Targeting the EP2 receptor ameliorates inflammatory bowel disease in mice by enhancing the immunosuppressive activity of Treg cells
Chenchen Wang, Tingting Yu, Yuexin Wang, Mengtong Xu, Jingjing Wang, Yan Zhao, Qiangyou Wan, Lu Wang, Jie Yang, Jie Zhou, Bin Li, Ying Yu, Yujun Shen
Abstract
Inflammatory bowel diseases (IBDs) are characterized by unrestrained innate and adaptive immune responses and compromised intestinal epithelial barrier integrity. Regulatory T (T reg ) cells are crucial for maintaining self-tolerance and immune homeostasis in intestinal tissues. Prostaglandin E 2 (PGE 2 ), a bioactive lipid compound derived from arachidonic acid, can modulate T cell functions in a receptor subtype-specific manner. However, whether PGE 2 regulates T reg cell function and contributes to IBD pathogenesis remains unclear. Here, we found that the PGE 2 receptor subtype 2 (EP2) is highly expressed in T reg cells.
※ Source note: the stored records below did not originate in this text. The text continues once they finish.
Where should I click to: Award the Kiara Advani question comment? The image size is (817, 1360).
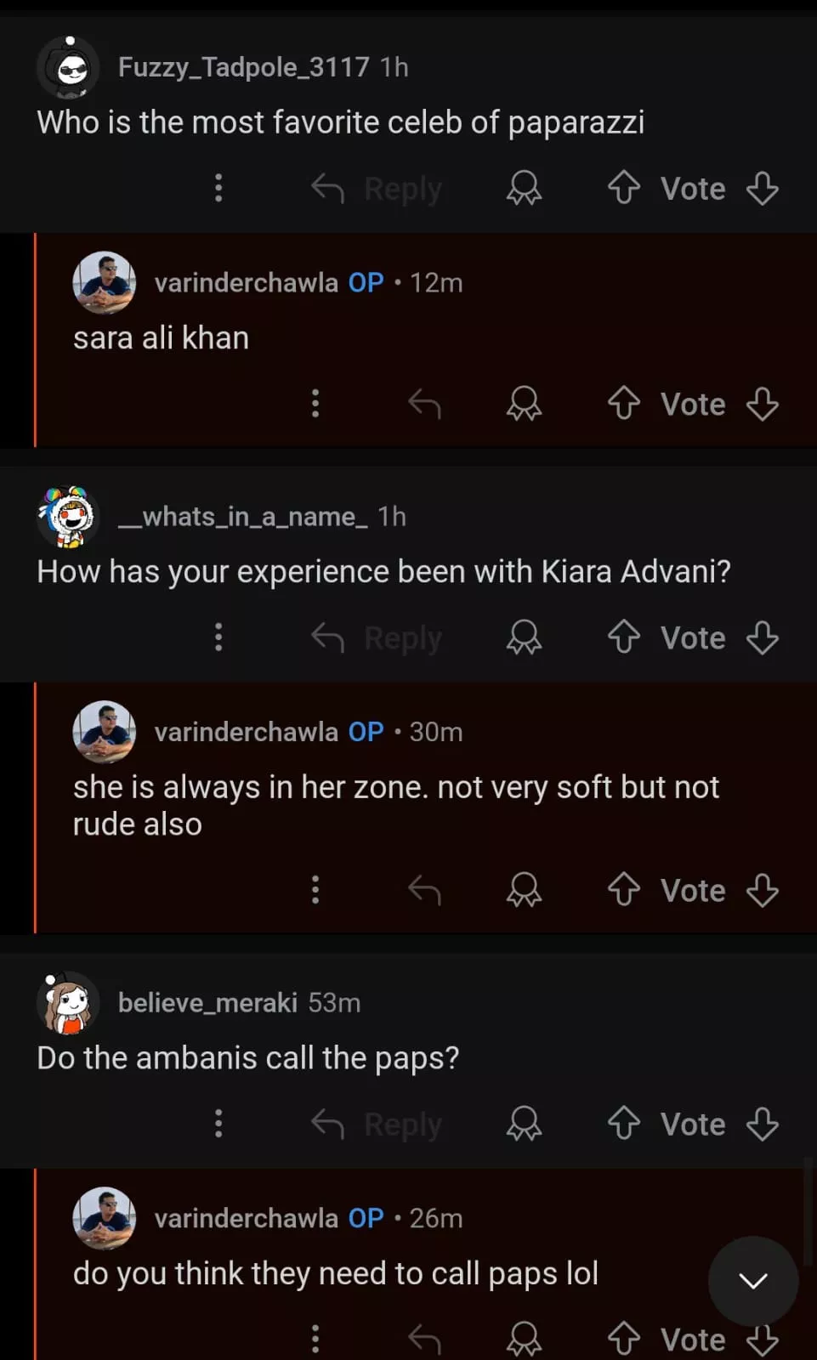[524, 638]
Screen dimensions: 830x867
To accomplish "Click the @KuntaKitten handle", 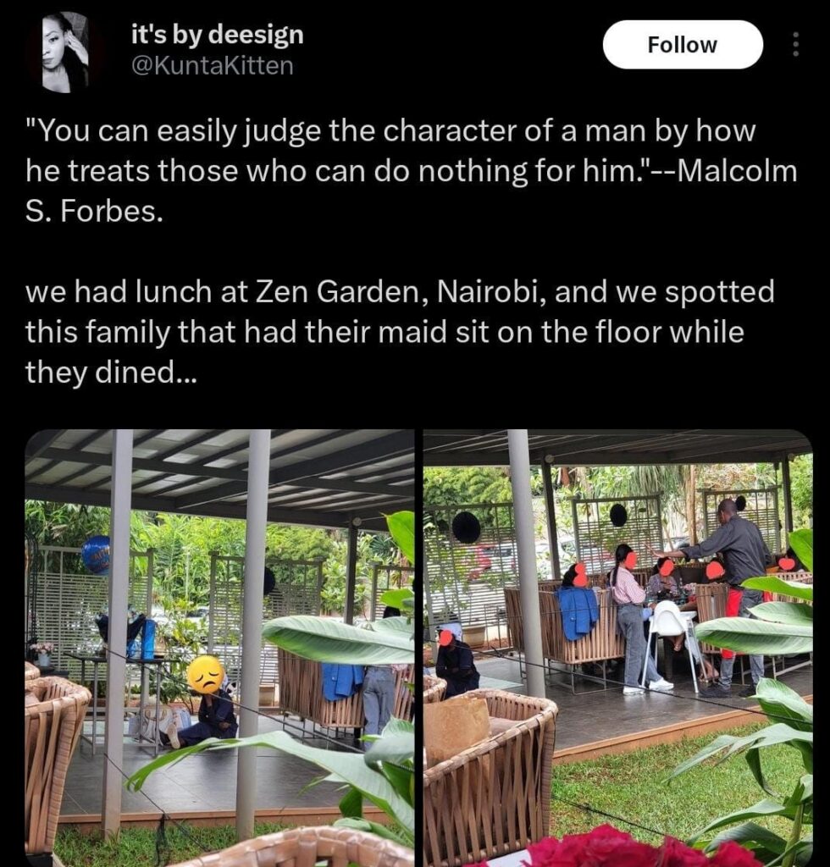I will pyautogui.click(x=213, y=66).
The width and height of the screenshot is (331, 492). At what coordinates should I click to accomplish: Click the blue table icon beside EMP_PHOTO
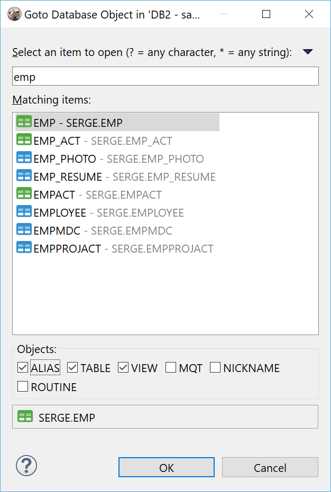click(x=24, y=157)
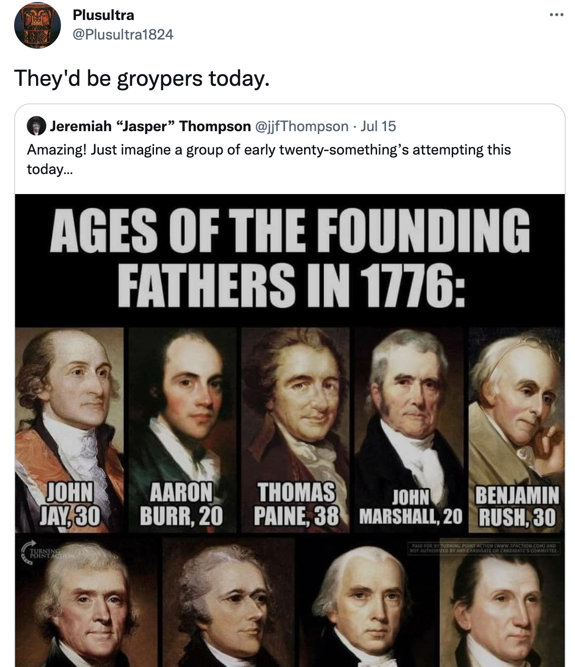Click the Turning Point Action logo
This screenshot has height=667, width=575.
click(47, 551)
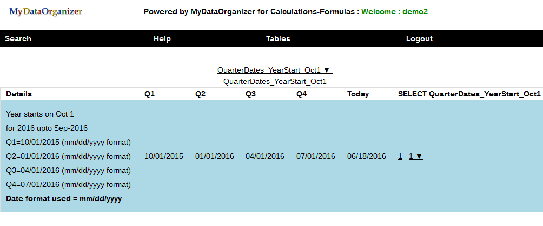Click the Q2 date value 01/01/2016
This screenshot has height=226, width=543.
point(215,156)
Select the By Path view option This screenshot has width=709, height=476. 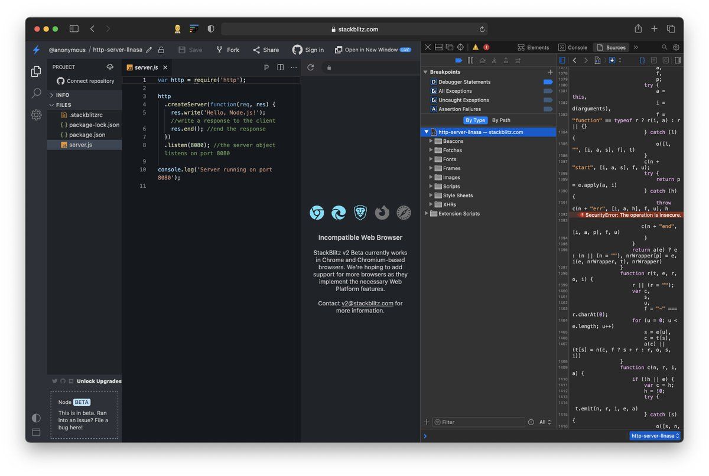tap(501, 120)
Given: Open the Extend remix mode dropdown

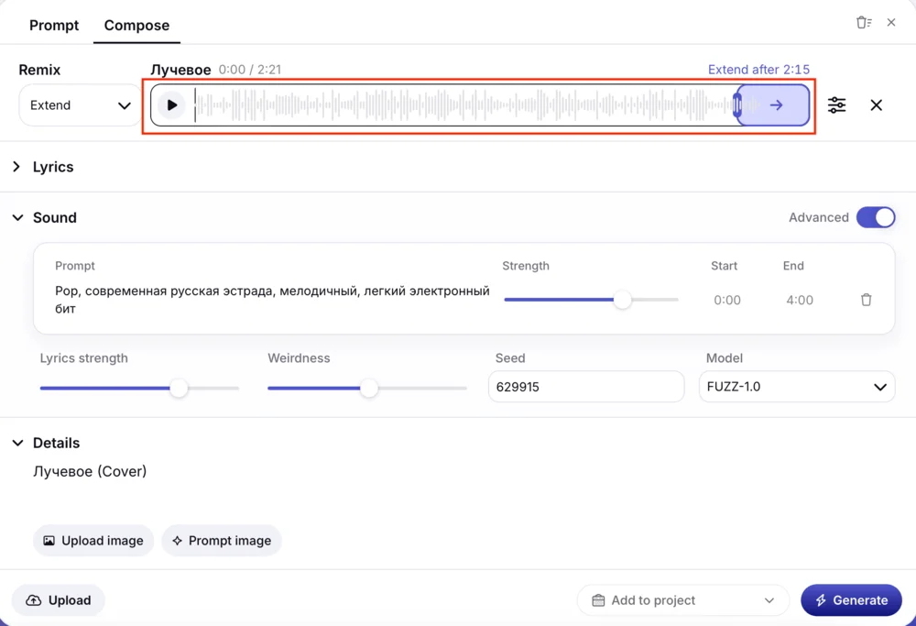Looking at the screenshot, I should coord(80,105).
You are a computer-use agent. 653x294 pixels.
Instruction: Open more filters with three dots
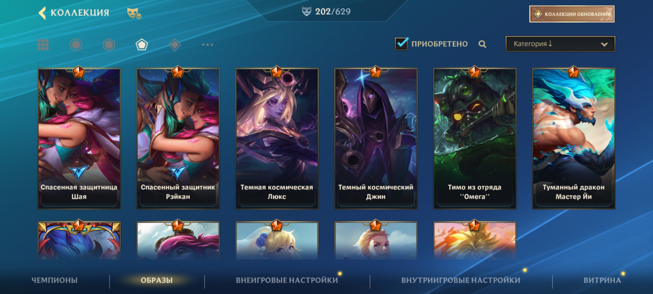click(x=208, y=45)
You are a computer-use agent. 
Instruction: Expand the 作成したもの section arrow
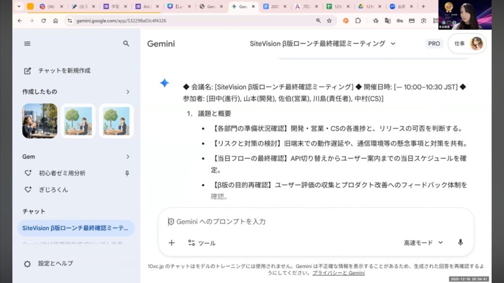(x=127, y=92)
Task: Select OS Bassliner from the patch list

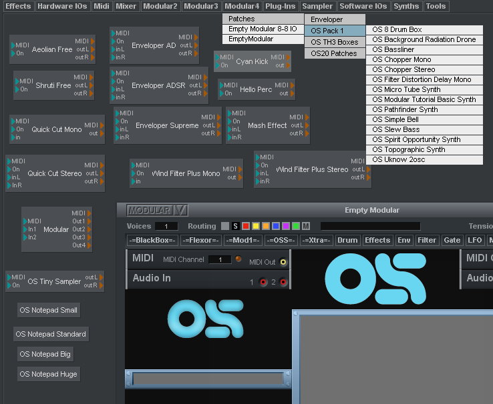Action: coord(393,49)

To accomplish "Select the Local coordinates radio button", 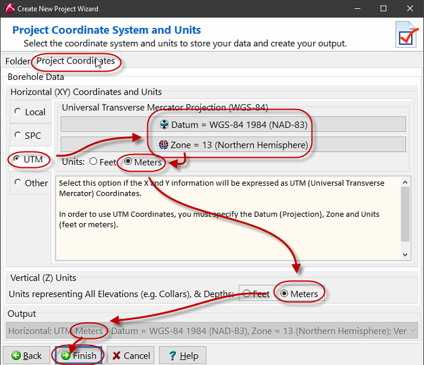I will point(17,112).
T reg cell-specific deletion of EP2 resulted in increased T reg cell numbers, and enhanced granzyme B(GzmB) expression and immunosuppressive capacity of T reg cells in mice. Adoptive transfer of EP2-deficient T reg cells attenuated naïve CD4 + T cell transfer-induced colitis in Rag1 −/− mice. Mice with EP2-deficient T reg cells were protected from 2,4,6-trinitrobenzene sulfonic acid (TNBS)- and dextran sodium sulfate (DSS)-induced colitis. Pharmacological blockage of EP2 with PF-04418948 markedly alleviated DSS-induced colitis in mice in a T reg -dependent manner. Mechanistically, activation of EP2 suppressed T reg cell function, at least in part, through reduction of GzmB expression via PKA-mediated inhibition of NF-κB signaling. Thus, we identified the PGE 2 /EP2 axis as a key negative modulator of T reg cell function, suggesting EP2 inhibition as a potential therapeutic strategy for IBD treatment.